Metropolitan News-Enterprise


Friday, July 18, 2003


Page 3


High Court Rejects Jury Selection Bias Claim, Upholds Death Sentence


By KENNETH OFGANG, Staff Writer/Appellate Courts


The California Supreme Court yesterday unanimously upheld the death sentence for a Northern California man convicted of killing an elderly woman after her car stalled on her way to the Sacramento Airport.

Justice Kathryn M. Werdegar, writing for the court, rejected Ralph Yeoman’s claims of racial bias in the selection of jurors for his Sacramento Superior Court trial.

Sacramento Superior Court Judge Rothwell Mason sentenced Yeoman, from the Placer County community of Sheridan, to die for the murder of 73-year-old Doris Horrell.

Jurors rendered a death penalty verdict following a trial in which a friend of the defendant testified that Yeoman had admitted befriending the elderly Citrus Heights resident, then shooting her and stealing her papers and property. Investigators, alerted by Yeoman’s friend three days after the shooting, recovered some of the stolen items at the friend’s home.

Horrell apparently accepted a ride from Yeoman, who shot her six times in the head with a .22-caliber pistol. Police found her body in an open field near Arco Arena while setting up flares to direct traffic coming out of a Sacramento Kings basketball game.

Prosecutors urged the death penalty, citing the circumstances of the murder and Yeoman’s long record of criminal violence.

He had been convicted of three felonies, including the robbery of an elderly neighbor, whose throat was slit, and the molestation of his two stepchildren.  The prosecution also presented evidence that Yeoman committed two crimes that had been unsolved prior to his being arrested for the Horrell murder—the robbery and attempted kidnapping of a female motorist, and a drug-related murder.

Jurors were also told that Yeoman had admitted, at an Army court-martial 20 years earlier, that he had raped the wife of a friend while her husband was in Vietnam.

Yeoman’s counsel argued on appeal that four African Americans had been improperly removed from the jury venire by way of peremptory challenges, leaving 11 whites among the 12 persons empaneled to try the case. 

But Werdegar agreed with the trial judge, who held that the defense had failed to make a prima facie showing of bias with respect to three of the four, and that the prosecution had successfully rebutted the defense’s prima facie showing with respect to the fourth.

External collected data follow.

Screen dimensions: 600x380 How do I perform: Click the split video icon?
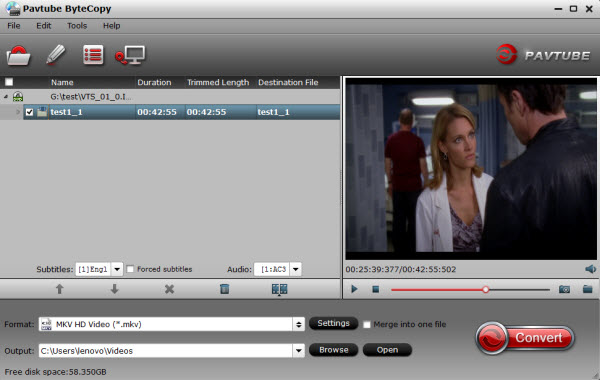[x=279, y=289]
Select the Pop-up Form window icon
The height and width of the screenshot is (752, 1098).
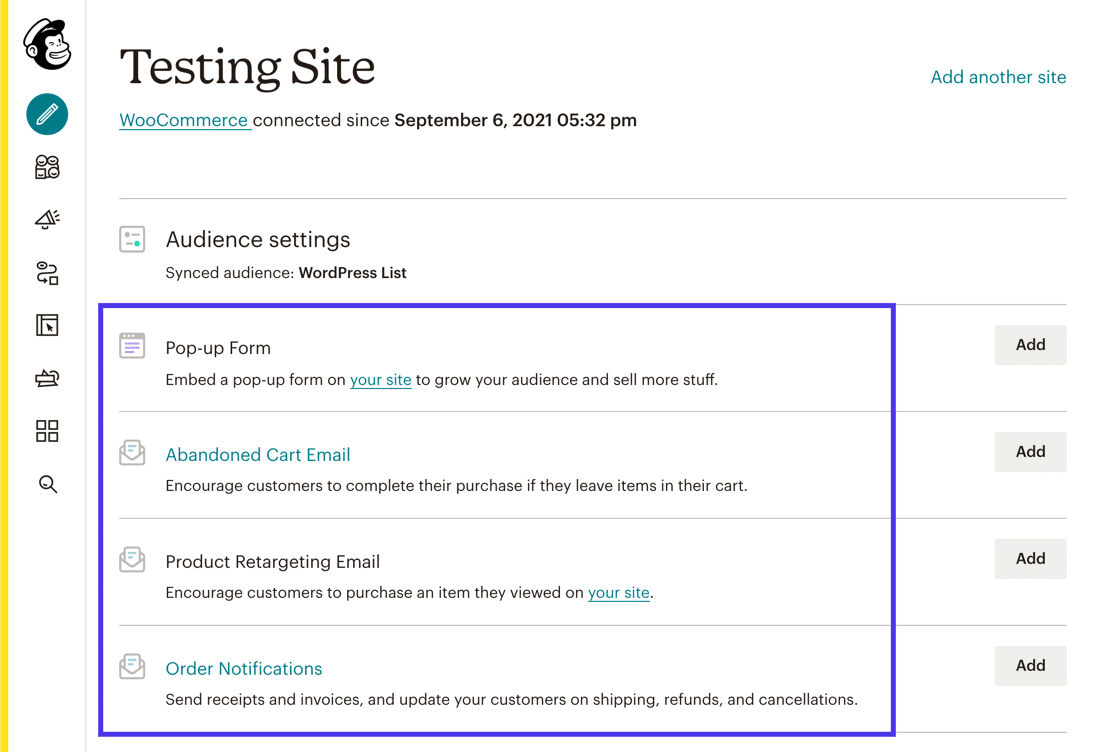pyautogui.click(x=131, y=345)
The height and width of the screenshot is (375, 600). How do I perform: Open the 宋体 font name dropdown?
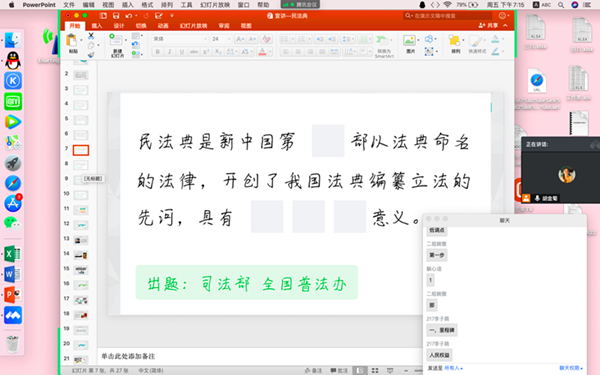point(180,39)
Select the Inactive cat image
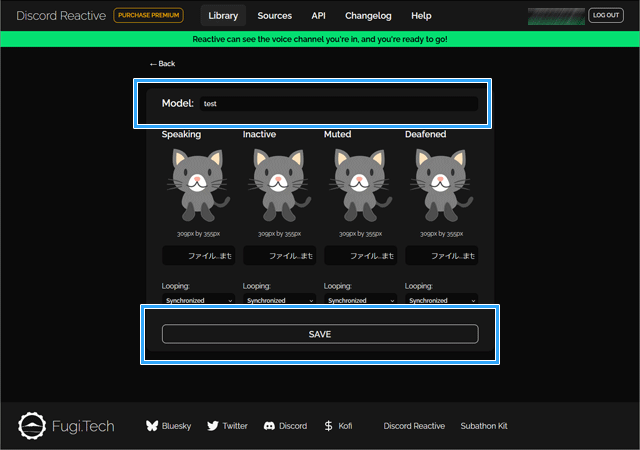 tap(277, 185)
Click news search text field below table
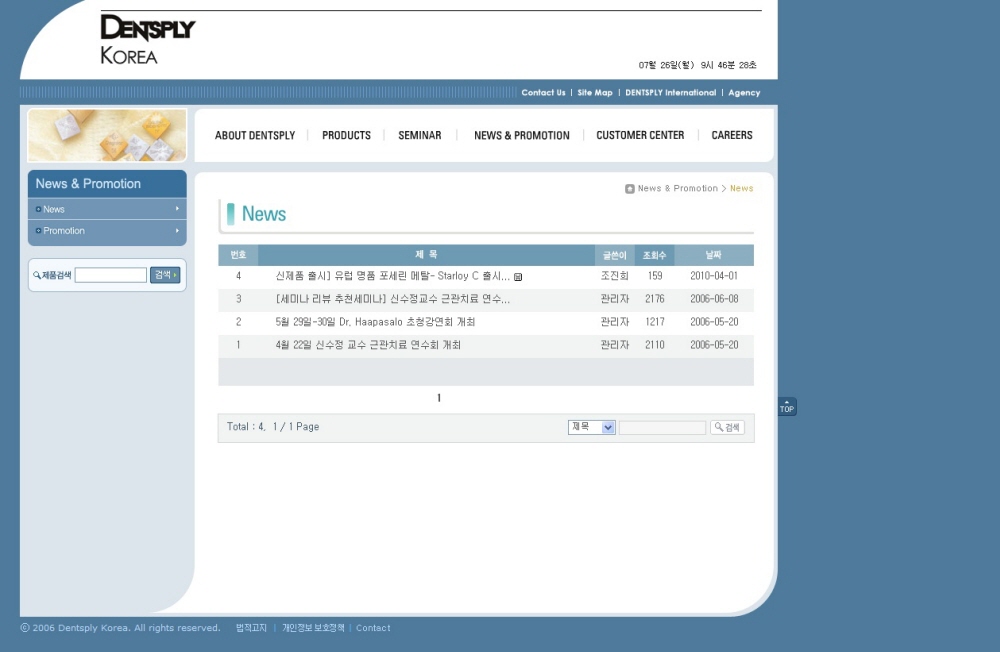The image size is (1000, 652). (x=662, y=427)
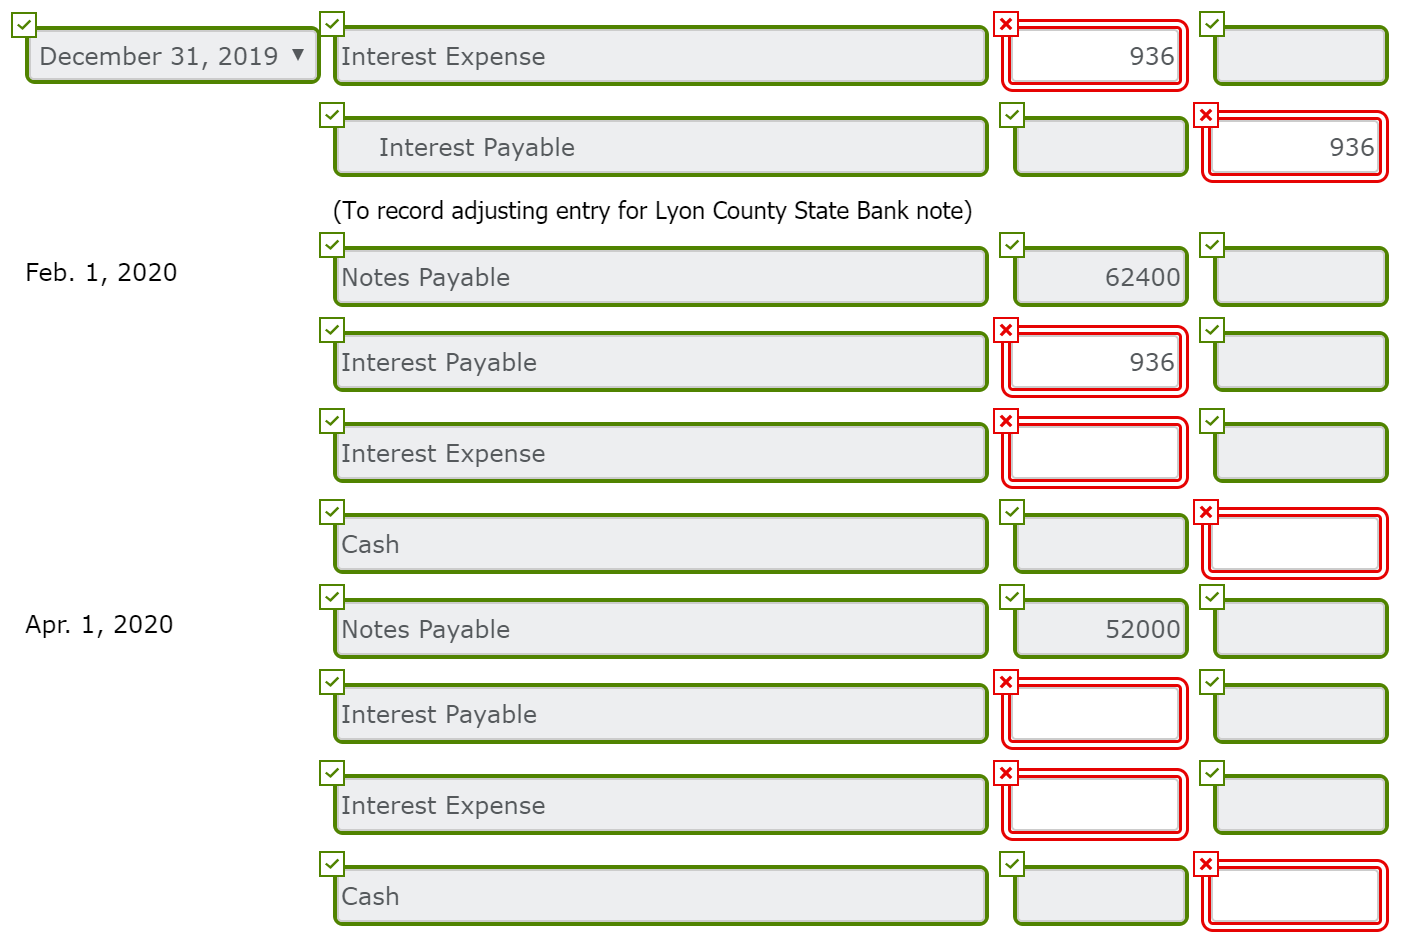Toggle the checkmark above the Apr. 1 Notes Payable row
The width and height of the screenshot is (1421, 950).
330,597
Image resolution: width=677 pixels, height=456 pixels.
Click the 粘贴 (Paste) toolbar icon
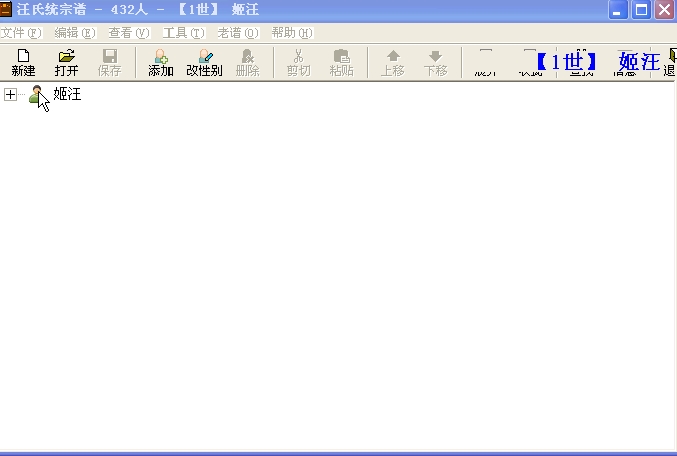pyautogui.click(x=341, y=62)
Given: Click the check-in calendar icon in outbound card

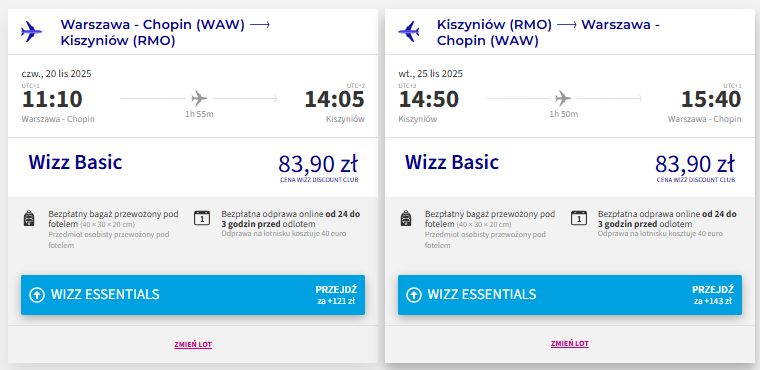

It is not enough, the justice explained, for defense lawyers to simply identify those challenged jurors who belong to a particular racial group. The required showing “entails, at the least, making as complete a record as feasible of the relevant circumstances, establishing that the excluded persons belong to a cognizable group, and showing that the other party has more likely than not exercised its peremptory challenges because of group association rather than any specific bias,” she wrote.

Absent such a showing, the challenge will be deemed race- and gender-neutral if there is any possible ground on which an unbiased prosecutor could have deemed the juror unacceptable, Werdegar explained.

That was the case with the three prospective jurors as to whom the trial judge found there to be no showing of bias, the justice said.

She noted that one of the three wrote on her questionnaire that she “would not like to sit as a juror,” “cannot judge another,” and felt “frustrated” that “the Supreme Court is far to the right.”  Another said she had opposed the reinstatement of the death penalty and thought that the crime problem was mostly due to the division of society into “haves and have nots.”

And the third, Werdegar noted, did not respond to several questions on her questionnaire form regarding the death penalty.

Nor, the justice went on to say, was there any defect in the trial judge’s ruling that prosecutors had legitimately excused the fourth black venire member, a corrections officer. Assuming that Mason was correct that there was a prima facie showing of bias, Werdegar concluded, the prosecutor rebutted the showing by explaining that the man was more ambivalent in his support of the death penalty than the unchallenged jurors.

The case is People v. Yeoman, 03 S.O.S. 3744.